Aim of the exercise - Copy out each line below exactly as written.
====== Supplied records ======
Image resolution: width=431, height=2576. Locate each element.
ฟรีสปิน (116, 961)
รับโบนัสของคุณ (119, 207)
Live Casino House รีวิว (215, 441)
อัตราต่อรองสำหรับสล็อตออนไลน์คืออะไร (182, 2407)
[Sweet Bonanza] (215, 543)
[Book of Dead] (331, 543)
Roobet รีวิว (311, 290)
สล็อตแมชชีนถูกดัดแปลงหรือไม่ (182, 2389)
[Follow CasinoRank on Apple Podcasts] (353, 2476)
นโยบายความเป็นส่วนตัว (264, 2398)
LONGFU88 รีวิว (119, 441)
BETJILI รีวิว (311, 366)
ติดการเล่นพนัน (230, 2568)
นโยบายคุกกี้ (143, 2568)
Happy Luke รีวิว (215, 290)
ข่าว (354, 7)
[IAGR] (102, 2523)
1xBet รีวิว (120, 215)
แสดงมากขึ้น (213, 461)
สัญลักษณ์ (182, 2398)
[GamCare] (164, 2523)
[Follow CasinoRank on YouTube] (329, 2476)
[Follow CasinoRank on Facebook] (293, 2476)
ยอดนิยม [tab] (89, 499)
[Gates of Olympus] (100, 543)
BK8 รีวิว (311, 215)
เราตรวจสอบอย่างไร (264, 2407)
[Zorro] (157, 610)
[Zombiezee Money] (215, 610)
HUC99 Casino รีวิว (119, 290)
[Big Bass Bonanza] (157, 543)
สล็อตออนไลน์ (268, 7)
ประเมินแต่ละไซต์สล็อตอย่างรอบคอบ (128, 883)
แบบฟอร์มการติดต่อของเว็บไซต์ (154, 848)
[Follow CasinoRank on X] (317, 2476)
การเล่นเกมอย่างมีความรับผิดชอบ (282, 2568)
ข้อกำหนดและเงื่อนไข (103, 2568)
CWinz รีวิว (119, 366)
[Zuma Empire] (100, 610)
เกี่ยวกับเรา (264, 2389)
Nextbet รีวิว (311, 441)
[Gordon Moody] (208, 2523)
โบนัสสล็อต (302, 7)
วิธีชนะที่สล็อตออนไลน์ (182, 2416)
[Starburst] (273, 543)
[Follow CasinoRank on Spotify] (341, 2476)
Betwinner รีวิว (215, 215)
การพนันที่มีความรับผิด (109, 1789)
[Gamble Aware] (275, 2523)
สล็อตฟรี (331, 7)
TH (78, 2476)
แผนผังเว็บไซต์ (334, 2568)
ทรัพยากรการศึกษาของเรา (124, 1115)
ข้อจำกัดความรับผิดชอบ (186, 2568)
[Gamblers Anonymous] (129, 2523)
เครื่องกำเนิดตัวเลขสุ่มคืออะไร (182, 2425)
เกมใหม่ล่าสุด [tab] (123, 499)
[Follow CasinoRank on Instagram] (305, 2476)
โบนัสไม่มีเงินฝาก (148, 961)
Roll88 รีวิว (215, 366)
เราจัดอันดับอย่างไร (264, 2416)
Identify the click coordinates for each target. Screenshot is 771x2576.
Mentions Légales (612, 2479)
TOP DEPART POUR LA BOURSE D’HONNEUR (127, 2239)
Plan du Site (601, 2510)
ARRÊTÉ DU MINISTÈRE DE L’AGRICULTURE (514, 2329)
======
Output of the exercise -
Image resolution: width=431, height=2576. Locate each element.
ฟรีสปิน (116, 961)
รับโบนัสของคุณ (119, 207)
Live Casino House รีวิว (215, 441)
อัตราต่อรองสำหรับสล็อตออนไลน์คืออะไร (182, 2407)
[Sweet Bonanza] (215, 543)
[Book of Dead] (331, 543)
Roobet รีวิว (311, 290)
สล็อตแมชชีนถูกดัดแปลงหรือไม่ (182, 2389)
[Follow CasinoRank on Apple Podcasts] (353, 2476)
นโยบายความเป็นส่วนตัว (264, 2398)
LONGFU88 รีวิว (119, 441)
BETJILI รีวิว (311, 366)
ติดการเล่นพนัน (230, 2568)
นโยบายคุกกี้ (143, 2568)
Happy Luke รีวิว (215, 290)
ข่าว (354, 7)
[IAGR] (102, 2523)
1xBet รีวิว (120, 215)
แสดงมากขึ้น (213, 461)
สัญลักษณ์ (182, 2398)
[GamCare] (164, 2523)
[Follow CasinoRank on YouTube] (329, 2476)
[Follow CasinoRank on Facebook] (293, 2476)
ยอดนิยม [tab] (89, 499)
[Gates of Olympus] (100, 543)
BK8 รีวิว (311, 215)
เราตรวจสอบอย่างไร (264, 2407)
[Zorro] (157, 610)
[Zombiezee Money] (215, 610)
HUC99 Casino รีวิว (119, 290)
[Big Bass Bonanza] (157, 543)
สล็อตออนไลน์ (268, 7)
ประเมินแต่ละไซต์สล็อตอย่างรอบคอบ (128, 883)
แบบฟอร์มการติดต่อของเว็บไซต์ (154, 848)
[Follow CasinoRank on X] (317, 2476)
การเล่นเกมอย่างมีความรับผิดชอบ (282, 2568)
ข้อกำหนดและเงื่อนไข (103, 2568)
CWinz รีวิว (119, 366)
[Zuma Empire] (100, 610)
เกี่ยวกับเรา (264, 2389)
Nextbet รีวิว (311, 441)
[Gordon Moody] (208, 2523)
โบนัสสล็อต (302, 7)
วิธีชนะที่สล็อตออนไลน์ (182, 2416)
[Starburst] (273, 543)
[Follow CasinoRank on Spotify] (341, 2476)
Betwinner รีวิว (215, 215)
การพนันที่มีความรับผิด (109, 1789)
[Gamble Aware] (275, 2523)
สล็อตฟรี (331, 7)
TH (78, 2476)
แผนผังเว็บไซต์ (334, 2568)
ทรัพยากรการศึกษาของเรา (124, 1115)
ข้อจำกัดความรับผิดชอบ (186, 2568)
[Gamblers Anonymous] (129, 2523)
เครื่องกำเนิดตัวเลขสุ่มคืออะไร (182, 2425)
เกมใหม่ล่าสุด [tab] (123, 499)
[Follow CasinoRank on Instagram] (305, 2476)
โบนัสไม่มีเงินฝาก (148, 961)
Roll88 รีวิว (215, 366)
เราจัดอันดับอย่างไร (264, 2416)
Identify the click coordinates for each target. Screenshot is 771x2576.
Mentions Légales (612, 2479)
TOP DEPART POUR LA BOURSE D’HONNEUR (127, 2239)
Plan du Site (601, 2510)
ARRÊTÉ DU MINISTÈRE DE L’AGRICULTURE (514, 2329)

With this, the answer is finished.